### WHAT IS NEEDED
Start at the line with "צרו קשר (1418, 1314)" in the records below, stop at the line with "最近更新 (961, 862)", and return every line in that span exactly, the two end lines included.

### LISTED ENTRIES
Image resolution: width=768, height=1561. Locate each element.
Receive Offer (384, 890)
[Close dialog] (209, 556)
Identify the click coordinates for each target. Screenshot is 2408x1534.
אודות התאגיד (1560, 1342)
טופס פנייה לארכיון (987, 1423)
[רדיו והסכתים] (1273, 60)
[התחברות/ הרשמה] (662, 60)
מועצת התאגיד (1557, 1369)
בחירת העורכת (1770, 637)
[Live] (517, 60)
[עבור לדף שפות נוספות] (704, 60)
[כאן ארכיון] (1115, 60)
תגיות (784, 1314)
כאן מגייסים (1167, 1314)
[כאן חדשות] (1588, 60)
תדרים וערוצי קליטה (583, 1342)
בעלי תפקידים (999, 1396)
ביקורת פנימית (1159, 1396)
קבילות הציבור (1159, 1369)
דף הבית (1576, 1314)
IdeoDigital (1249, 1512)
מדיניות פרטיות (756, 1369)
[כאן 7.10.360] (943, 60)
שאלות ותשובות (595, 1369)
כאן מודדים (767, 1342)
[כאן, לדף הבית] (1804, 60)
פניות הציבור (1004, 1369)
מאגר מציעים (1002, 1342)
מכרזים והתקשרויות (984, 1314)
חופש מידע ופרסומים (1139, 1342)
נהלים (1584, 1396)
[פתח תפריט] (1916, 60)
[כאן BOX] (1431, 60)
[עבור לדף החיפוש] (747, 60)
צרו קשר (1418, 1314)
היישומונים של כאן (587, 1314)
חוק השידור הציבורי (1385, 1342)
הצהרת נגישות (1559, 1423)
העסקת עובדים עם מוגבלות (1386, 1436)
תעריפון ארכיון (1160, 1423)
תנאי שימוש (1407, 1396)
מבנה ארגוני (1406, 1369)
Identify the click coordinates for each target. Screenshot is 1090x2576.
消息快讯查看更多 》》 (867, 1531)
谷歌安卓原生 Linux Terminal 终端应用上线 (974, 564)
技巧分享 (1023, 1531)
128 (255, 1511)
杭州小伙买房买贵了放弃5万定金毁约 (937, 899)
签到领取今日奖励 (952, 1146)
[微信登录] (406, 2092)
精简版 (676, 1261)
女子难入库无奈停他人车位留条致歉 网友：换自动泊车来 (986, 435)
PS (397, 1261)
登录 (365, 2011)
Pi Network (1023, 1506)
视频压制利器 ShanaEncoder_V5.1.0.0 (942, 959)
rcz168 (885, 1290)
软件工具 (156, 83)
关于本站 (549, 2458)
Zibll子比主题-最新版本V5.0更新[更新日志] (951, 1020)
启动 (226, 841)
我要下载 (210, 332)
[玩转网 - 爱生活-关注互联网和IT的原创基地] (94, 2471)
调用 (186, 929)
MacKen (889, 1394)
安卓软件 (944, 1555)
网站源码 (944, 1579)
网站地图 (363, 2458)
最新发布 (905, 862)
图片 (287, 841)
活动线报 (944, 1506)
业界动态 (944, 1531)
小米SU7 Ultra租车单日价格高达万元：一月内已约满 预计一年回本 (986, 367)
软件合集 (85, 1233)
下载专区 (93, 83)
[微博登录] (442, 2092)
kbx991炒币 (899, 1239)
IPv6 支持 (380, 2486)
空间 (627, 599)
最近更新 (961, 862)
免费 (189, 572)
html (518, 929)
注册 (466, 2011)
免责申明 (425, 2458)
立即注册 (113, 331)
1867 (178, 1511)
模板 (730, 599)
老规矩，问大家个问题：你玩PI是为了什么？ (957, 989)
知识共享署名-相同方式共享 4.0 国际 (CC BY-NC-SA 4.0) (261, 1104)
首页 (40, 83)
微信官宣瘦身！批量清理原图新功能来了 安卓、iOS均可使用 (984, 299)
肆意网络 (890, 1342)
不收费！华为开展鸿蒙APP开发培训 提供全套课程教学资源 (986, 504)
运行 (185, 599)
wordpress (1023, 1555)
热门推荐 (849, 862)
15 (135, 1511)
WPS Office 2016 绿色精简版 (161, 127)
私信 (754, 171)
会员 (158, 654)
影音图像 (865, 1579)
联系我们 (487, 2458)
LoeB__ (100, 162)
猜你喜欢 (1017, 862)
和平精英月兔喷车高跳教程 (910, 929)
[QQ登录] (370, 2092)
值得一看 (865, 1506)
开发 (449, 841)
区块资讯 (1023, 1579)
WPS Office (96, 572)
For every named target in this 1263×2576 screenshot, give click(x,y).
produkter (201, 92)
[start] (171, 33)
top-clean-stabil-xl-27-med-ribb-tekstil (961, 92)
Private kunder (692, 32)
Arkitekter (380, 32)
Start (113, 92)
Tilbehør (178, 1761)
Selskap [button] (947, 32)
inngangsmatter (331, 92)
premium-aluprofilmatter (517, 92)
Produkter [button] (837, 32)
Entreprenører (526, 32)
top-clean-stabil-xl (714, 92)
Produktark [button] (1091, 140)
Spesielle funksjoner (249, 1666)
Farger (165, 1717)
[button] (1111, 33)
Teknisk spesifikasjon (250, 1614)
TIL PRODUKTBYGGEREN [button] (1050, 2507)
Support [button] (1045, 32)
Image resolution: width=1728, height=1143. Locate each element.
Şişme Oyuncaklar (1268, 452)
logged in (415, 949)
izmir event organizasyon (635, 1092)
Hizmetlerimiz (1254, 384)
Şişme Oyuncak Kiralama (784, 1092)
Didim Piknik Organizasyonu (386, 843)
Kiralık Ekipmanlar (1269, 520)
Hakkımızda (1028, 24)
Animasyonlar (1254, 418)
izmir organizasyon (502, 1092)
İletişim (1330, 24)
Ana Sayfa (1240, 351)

### YOUR RESPONSE
צרו קשר (1418, 1314)
היישומונים של כאן (587, 1314)
חוק השידור הציבורי (1385, 1342)
הצהרת נגישות (1559, 1423)
העסקת עובדים עם מוגבלות (1386, 1436)
תעריפון ארכיון (1160, 1423)
תנאי שימוש (1407, 1396)
מבנה ארגוני (1406, 1369)
Identify the click coordinates for each target. Screenshot is 1090x2576.
消息快讯查看更多 》》 (867, 1531)
谷歌安卓原生 Linux Terminal 终端应用上线 (974, 564)
技巧分享 (1023, 1531)
128 (255, 1511)
杭州小伙买房买贵了放弃5万定金毁约 (937, 899)
签到领取今日奖励 (952, 1146)
[微信登录] (406, 2092)
精简版 (676, 1261)
女子难入库无奈停他人车位留条致歉 网友：换自动泊车来 (986, 435)
PS (397, 1261)
登录 (365, 2011)
Pi Network (1023, 1506)
视频压制利器 ShanaEncoder_V5.1.0.0 (942, 959)
rcz168 (885, 1290)
软件工具 (156, 83)
关于本站 (549, 2458)
Zibll子比主题-最新版本V5.0更新[更新日志] (951, 1020)
启动 (226, 841)
我要下载 (210, 332)
[玩转网 - 爱生活-关注互联网和IT的原创基地] (94, 2471)
调用 (186, 929)
MacKen (889, 1394)
安卓软件 (944, 1555)
网站源码 (944, 1579)
网站地图 (363, 2458)
最新发布 (905, 862)
图片 (287, 841)
活动线报 (944, 1506)
业界动态 (944, 1531)
小米SU7 Ultra租车单日价格高达万元：一月内已约满 预计一年回本 (986, 367)
软件合集 (85, 1233)
下载专区 (93, 83)
[微博登录] (442, 2092)
kbx991炒币 (899, 1239)
IPv6 支持 (380, 2486)
空间 (627, 599)
最近更新 (961, 862)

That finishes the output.